Comment from the Netherlands: "We are very pleased to take part in MetoMotion's development as we believe that MetoMotion has the ability to bring the first autonomous tomato picking robot to the market. This development will radically change current greenhouse practices and will provide many benefits for growers to grow their businesses further."
MetoMotion-GRoW, robotic tomato harvester
The MetoMotion-Grow robotic tomato harvester gained a lot of attraction. According to MetoMotion, greenhouses today face two critical problems, both of which contribute to economic damage: (1) increasing labor shortages and (2) a lack of skilled labor. With labor costs accounting for up to 50% of total greenhouse production costs, growers are looking to technology to solve the labor crunch. Greenhouse equipment companies are keen to make technological developments fit their product offerings.
MetoMotion has developed a multipurpose robotic system, GRoW, for labor-intensive tasks in greenhouses to reduce the reliance on and high costs of human labor in greenhouse vegetable production. The Company's first application for its GRoW system is harvesting greenhouse tomatoes.
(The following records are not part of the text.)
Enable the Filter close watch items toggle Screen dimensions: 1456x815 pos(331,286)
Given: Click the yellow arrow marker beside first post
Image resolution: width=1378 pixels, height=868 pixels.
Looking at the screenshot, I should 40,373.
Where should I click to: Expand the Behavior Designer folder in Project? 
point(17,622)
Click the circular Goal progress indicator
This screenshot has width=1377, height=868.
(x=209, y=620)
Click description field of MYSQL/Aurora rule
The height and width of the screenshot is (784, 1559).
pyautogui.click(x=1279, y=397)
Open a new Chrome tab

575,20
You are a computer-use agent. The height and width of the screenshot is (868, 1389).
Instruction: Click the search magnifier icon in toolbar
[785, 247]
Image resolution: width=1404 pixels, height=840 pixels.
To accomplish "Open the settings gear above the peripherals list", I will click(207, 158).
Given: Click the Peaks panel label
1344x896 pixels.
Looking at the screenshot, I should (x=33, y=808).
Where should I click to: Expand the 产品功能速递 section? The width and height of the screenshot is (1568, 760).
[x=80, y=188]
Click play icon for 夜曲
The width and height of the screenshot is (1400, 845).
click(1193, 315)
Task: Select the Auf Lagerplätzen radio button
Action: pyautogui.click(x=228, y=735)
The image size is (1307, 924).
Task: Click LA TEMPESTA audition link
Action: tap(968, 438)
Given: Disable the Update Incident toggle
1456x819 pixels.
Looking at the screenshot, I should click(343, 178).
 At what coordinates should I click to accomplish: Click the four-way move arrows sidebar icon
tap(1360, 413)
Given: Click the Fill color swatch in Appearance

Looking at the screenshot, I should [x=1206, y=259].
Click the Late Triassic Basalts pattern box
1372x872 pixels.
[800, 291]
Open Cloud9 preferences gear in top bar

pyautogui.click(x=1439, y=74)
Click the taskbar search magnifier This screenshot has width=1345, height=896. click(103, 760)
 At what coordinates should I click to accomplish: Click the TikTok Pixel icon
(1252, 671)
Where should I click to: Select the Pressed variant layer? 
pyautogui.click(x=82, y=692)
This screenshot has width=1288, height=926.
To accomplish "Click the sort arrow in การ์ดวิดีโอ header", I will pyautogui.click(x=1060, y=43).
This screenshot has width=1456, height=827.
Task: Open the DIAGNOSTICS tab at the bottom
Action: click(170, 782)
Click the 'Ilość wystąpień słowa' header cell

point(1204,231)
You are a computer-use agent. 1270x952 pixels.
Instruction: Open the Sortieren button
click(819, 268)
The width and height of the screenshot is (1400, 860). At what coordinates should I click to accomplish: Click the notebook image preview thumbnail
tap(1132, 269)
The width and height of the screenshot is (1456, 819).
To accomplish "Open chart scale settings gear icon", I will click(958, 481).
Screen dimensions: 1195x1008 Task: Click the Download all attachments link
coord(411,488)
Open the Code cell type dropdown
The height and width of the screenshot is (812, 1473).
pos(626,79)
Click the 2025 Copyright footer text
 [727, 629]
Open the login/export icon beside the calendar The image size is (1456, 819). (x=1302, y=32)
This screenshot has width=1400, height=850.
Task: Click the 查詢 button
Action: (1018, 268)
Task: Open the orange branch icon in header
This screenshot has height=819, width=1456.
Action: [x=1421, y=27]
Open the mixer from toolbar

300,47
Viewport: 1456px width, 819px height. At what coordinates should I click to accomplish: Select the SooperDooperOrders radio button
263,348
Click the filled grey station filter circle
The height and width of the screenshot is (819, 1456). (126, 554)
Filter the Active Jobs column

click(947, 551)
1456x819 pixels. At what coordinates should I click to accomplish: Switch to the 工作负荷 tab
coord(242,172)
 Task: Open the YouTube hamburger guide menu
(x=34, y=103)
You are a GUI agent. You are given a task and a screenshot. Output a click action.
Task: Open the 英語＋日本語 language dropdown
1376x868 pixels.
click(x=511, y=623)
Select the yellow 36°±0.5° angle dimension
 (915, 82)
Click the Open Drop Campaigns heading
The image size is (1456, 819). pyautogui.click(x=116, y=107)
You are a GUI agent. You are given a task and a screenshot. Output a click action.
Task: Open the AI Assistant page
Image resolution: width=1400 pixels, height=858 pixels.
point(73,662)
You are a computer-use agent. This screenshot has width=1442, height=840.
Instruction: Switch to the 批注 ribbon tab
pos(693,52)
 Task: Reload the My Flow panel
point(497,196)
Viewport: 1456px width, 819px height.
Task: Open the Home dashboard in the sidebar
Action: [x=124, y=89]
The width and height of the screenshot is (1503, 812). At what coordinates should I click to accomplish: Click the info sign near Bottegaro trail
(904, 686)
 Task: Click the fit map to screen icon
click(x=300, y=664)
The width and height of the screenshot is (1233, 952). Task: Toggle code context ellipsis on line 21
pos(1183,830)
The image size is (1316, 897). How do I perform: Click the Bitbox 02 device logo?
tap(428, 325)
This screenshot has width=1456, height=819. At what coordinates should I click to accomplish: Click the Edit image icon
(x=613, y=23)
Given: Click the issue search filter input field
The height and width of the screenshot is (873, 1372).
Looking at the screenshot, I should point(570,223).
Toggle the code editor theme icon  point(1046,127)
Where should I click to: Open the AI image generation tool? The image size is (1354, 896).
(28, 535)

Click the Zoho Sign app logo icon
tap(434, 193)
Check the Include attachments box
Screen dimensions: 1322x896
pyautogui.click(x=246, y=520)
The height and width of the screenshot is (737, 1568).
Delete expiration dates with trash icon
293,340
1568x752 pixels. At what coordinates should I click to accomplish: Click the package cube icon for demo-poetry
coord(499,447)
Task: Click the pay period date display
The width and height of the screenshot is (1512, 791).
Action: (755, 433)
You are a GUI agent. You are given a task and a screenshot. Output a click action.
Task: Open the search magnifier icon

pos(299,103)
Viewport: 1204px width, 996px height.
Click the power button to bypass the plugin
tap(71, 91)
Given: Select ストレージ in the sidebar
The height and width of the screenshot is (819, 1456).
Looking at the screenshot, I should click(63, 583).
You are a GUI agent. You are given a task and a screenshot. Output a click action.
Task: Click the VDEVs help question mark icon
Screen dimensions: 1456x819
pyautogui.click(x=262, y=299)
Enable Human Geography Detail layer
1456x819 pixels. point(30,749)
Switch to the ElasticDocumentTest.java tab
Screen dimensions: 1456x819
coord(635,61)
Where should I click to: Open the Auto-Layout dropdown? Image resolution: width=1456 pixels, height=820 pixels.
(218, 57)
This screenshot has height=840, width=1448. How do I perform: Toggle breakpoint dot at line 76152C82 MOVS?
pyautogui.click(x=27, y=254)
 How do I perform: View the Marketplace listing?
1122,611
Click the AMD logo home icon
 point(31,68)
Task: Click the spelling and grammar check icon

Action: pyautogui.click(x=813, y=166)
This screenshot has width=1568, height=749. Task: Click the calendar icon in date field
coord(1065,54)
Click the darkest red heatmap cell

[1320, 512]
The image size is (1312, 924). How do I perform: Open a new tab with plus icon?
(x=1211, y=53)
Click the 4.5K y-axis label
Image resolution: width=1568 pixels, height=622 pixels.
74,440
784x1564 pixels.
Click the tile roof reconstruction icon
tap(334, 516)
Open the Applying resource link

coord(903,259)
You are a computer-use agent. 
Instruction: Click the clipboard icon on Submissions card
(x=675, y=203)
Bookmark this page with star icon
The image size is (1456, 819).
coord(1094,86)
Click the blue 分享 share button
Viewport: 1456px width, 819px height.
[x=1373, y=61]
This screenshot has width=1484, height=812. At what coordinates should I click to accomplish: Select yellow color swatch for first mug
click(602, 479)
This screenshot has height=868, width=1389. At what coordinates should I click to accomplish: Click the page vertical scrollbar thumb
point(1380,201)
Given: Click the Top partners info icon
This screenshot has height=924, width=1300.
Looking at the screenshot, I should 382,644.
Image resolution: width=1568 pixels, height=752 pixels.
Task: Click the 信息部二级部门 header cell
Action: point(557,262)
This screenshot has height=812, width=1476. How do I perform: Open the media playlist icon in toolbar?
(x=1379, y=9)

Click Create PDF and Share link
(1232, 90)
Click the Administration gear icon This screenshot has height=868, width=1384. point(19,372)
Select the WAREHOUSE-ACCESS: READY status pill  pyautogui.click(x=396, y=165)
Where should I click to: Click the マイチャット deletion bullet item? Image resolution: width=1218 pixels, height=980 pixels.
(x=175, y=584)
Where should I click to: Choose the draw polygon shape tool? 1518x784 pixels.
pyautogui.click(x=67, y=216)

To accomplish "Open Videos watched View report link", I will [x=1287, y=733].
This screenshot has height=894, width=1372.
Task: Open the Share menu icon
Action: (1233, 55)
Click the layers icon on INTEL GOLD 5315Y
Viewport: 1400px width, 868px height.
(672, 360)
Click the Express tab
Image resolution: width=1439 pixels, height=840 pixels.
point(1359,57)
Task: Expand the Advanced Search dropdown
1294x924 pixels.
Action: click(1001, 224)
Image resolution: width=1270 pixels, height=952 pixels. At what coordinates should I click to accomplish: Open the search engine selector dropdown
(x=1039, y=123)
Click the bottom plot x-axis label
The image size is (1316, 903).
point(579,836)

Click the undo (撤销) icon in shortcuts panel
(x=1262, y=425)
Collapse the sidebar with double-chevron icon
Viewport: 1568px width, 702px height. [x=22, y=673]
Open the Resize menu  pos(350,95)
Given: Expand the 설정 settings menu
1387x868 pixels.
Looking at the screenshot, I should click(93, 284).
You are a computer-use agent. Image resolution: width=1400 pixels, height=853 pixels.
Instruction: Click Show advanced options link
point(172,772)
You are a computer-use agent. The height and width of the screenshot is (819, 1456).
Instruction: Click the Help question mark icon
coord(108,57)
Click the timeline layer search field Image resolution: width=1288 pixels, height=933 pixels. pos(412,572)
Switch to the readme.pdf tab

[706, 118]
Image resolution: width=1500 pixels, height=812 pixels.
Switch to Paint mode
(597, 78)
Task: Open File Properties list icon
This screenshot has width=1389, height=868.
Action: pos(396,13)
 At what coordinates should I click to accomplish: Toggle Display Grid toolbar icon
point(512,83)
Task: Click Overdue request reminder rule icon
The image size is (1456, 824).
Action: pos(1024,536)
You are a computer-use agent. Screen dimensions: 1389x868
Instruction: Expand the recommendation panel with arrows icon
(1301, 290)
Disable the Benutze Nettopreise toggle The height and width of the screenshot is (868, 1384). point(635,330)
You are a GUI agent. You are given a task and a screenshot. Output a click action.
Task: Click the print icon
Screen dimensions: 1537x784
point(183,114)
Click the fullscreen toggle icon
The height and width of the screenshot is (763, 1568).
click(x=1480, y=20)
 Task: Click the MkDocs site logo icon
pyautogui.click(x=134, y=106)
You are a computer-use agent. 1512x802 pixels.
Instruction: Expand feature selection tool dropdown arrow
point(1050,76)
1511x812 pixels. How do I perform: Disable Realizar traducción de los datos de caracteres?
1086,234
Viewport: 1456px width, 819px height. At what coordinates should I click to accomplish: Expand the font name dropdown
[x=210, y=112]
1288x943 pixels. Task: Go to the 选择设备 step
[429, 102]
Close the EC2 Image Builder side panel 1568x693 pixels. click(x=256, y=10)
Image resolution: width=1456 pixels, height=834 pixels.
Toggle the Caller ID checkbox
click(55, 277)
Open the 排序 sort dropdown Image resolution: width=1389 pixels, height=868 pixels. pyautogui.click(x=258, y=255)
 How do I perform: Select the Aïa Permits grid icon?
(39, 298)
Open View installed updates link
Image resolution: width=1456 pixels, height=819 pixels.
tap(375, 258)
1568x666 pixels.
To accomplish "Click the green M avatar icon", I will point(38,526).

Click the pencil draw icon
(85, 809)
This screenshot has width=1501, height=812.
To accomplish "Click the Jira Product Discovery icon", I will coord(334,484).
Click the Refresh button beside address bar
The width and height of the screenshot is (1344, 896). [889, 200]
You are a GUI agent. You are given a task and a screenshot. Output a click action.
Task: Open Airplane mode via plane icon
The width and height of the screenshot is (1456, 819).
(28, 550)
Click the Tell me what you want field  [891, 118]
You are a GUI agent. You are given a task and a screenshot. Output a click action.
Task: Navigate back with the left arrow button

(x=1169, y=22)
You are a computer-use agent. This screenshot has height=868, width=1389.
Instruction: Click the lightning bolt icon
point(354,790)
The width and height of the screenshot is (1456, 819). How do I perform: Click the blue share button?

GRoW incorporates state-of-the-art robotics and automation technology including advanced 3D vision system and machine vision algorithms to identify and locate the ripe fruit, multiple, custom-designed, robotic arms, an end-effector for damage-free harvesting, and an onboard boxing system. The autonomous vehicle is designed for seamless integration with existing greenhouse infrastructure.
The company's capabilities include adapting its robotic technology to other labor-intensive greenhouse tasks such as pruning, pollination, de-leafing and data collection for cultivation analysis.